===== Kutipan Teks =====

Amerika Lagi Ngga Menarik, Asing Kini Serbu RI: Dana Masuk Triliunan

Revo M, CNBC Indonesia
15 July 2024 08:15
Petugas menghitung uang di tempat penukaran uang Dolar Asia, Melawai, Blok M, Jakarta, Selasa, (3/10). (CNBC Indonesia/Muhammad Sabki)
Foto: Petugas menghitung uang di tempat penukaran uang Dolar Asia, Melawai, Blok M, Jakarta, Selasa, (3/10). (CNBC Indonesia/Muhammad Sabki)

Jakarta, CNBC Indonesia - Arus dana asing kembali tercatat masuk ke pasar keuangan domestik. Respon positif akibat melandainya inflasi Amerika Serikat (AS) membuat investor asing semakin nyaman berinvestasi di Tanah Air.

Bank Indonesia (BI) merilis data transaksi 8-11 Juli 2024. Merujuk data tersebut, investor asing tercatat beli neto Rp5,59 triliun terdiri dari beli neto Rp3,00 triliun di pasar Surat Berharga Negara (SBN), beli neto Rp0,32 triliun di pasar saham, dan beli neto Rp2,27 triliun di Sekuritas Rupiah Bank Indonesia (SRBI).

===== Data Kajian =====

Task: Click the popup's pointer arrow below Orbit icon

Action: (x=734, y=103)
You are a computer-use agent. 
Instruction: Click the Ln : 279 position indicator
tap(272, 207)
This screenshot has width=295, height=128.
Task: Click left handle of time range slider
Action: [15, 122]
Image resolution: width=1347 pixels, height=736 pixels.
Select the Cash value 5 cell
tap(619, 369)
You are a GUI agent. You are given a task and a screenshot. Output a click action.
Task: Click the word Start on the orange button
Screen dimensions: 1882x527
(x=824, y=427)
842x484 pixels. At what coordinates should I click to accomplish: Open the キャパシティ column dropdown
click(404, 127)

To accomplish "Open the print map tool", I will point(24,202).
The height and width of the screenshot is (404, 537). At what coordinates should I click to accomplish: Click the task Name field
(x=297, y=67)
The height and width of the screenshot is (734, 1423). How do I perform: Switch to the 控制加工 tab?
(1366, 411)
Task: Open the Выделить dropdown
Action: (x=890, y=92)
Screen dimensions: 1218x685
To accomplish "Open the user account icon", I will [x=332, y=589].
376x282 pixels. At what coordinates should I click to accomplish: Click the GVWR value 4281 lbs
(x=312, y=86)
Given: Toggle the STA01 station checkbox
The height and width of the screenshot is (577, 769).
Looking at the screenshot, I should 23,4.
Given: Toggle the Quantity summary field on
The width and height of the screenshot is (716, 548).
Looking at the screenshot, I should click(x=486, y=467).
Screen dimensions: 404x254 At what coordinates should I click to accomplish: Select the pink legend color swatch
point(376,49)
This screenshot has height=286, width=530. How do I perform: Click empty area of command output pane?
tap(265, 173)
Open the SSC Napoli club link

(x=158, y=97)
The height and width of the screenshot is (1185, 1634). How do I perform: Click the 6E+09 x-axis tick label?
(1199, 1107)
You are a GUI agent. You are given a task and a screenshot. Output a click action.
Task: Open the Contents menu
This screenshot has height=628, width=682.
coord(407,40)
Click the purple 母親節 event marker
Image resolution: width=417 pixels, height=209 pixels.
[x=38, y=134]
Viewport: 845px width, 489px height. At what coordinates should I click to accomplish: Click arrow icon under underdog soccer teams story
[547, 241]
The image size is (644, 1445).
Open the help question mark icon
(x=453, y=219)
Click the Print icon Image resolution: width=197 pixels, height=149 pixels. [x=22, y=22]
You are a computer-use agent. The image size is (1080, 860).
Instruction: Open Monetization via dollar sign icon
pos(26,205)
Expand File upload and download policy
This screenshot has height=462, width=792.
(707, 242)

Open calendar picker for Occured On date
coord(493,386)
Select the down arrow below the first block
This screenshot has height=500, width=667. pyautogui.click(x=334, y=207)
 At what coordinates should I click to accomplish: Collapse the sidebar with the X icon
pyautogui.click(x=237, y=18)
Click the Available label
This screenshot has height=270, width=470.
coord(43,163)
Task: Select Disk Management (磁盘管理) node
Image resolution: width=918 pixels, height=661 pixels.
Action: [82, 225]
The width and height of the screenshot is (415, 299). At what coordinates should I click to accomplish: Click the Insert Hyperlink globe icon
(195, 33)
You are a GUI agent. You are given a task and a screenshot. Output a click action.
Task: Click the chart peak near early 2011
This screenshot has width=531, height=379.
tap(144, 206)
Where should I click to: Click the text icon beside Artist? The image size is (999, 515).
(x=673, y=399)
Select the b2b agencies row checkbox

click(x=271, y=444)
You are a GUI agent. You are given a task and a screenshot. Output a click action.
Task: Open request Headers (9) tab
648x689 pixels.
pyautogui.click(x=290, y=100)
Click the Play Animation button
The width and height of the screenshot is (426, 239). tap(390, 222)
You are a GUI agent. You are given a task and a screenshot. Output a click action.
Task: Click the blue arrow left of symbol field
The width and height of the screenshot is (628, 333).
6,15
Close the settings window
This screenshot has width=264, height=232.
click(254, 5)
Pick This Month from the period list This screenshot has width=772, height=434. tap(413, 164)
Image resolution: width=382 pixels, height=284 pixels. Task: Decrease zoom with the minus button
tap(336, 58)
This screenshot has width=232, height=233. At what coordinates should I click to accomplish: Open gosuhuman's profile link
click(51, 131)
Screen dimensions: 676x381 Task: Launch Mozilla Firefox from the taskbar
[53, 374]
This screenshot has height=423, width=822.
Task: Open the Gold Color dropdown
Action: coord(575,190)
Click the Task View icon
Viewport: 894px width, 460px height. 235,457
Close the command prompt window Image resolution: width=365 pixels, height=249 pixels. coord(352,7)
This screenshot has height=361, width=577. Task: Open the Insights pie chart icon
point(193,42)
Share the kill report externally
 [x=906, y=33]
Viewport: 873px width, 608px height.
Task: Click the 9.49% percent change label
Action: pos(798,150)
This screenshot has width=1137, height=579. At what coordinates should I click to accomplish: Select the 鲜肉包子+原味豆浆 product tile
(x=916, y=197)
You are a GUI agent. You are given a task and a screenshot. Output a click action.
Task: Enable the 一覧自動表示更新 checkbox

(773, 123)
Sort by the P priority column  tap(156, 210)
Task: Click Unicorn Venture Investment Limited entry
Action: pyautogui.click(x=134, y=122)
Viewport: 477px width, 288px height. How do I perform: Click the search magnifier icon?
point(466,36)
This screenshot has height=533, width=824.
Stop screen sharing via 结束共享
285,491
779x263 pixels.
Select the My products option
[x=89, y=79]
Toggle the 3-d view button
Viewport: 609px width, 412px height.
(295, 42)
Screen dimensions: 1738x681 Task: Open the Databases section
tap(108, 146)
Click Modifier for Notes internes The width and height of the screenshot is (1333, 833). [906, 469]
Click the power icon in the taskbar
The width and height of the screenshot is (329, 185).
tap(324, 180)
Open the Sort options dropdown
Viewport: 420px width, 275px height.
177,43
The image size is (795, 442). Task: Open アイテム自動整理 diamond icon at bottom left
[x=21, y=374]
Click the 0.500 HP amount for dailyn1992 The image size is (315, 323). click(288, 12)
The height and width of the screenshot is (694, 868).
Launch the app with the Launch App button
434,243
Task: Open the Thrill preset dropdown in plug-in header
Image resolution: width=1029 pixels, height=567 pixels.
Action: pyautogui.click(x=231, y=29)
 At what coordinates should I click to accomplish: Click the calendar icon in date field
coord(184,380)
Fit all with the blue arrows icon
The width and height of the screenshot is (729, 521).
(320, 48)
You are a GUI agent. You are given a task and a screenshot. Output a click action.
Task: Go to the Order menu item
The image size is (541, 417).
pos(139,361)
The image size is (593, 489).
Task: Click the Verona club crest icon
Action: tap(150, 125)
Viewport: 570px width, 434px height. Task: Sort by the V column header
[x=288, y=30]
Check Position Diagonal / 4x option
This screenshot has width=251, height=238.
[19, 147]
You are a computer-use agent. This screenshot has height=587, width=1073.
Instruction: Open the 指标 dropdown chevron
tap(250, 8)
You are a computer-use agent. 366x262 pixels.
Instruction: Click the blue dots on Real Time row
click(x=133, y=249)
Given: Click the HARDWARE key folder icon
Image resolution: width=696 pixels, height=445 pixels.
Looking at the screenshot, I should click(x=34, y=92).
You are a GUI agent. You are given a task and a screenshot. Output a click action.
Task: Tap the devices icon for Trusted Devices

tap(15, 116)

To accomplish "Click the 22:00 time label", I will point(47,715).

=====

§ Soal Latihan
1. Jawablah pertanyaan tentang artikel aliran dana asing ini:
(a) Pada tanggal berapa artikel ini diterbitkan?
(b) Untuk periode transaksi kapan Bank Indonesia merilis data?
(c) Berapa nilai beli neto investor asing di pasar saham?
2. Tuliskan kembali bagian artikel aliran dana asing yang diawali dengan kata-kata "Jakarta, CNBC Indonesia" dan diakhiri dengan "Bank Indonesia (SRBI).".
Baris-baris data di atas tidak perlu digunakan.

§ Jawaban per Tugas
1.
(a) 15 Juli 2024.
(b) 8-11 Juli 2024.
(c) Rp0,32 triliun.

2.
Jakarta, CNBC Indonesia - Arus dana asing kembali tercatat masuk ke pasar keuangan domestik. Respon positif akibat melandainya inflasi Amerika Serikat (AS) membuat investor asing semakin nyaman berinvestasi di Tanah Air.

Bank Indonesia (BI) merilis data transaksi 8-11 Juli 2024. Merujuk data tersebut, investor asing tercatat beli neto Rp5,59 triliun terdiri dari beli neto Rp3,00 triliun di pasar Surat Berharga Negara (SBN), beli neto Rp0,32 triliun di pasar saham, dan beli neto Rp2,27 triliun di Sekuritas Rupiah Bank Indonesia (SRBI).